• _WHAT THE EXERCISE ASKS_
Return every line in the items below that contains the string "point", matching case exactly.

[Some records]

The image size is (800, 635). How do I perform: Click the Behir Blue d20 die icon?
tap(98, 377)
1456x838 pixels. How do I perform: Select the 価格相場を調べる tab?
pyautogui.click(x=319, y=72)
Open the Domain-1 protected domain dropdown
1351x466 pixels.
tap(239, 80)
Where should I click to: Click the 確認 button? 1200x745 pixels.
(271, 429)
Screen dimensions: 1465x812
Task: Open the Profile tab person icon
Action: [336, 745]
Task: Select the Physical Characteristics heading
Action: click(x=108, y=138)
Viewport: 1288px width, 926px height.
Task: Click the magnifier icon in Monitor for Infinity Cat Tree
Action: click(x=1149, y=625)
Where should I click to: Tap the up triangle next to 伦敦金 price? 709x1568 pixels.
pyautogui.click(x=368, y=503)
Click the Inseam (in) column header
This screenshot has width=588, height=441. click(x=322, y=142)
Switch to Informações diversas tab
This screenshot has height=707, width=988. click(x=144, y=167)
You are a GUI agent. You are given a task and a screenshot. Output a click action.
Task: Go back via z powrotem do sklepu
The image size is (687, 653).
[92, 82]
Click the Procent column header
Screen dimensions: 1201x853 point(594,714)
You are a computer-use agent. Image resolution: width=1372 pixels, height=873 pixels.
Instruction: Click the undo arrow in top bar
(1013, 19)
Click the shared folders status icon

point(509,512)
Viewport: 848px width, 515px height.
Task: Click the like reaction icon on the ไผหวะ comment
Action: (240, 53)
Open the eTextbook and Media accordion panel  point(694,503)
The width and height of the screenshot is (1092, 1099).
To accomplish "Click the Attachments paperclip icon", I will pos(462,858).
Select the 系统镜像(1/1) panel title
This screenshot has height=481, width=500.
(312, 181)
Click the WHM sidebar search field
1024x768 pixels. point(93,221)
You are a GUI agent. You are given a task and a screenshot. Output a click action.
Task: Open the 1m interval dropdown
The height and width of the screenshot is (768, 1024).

• _THE OUTPUT_
Screen dimensions: 1201x853 point(594,714)
point(509,512)
Open the eTextbook and Media accordion panel  point(694,503)
1024x768 pixels. point(93,221)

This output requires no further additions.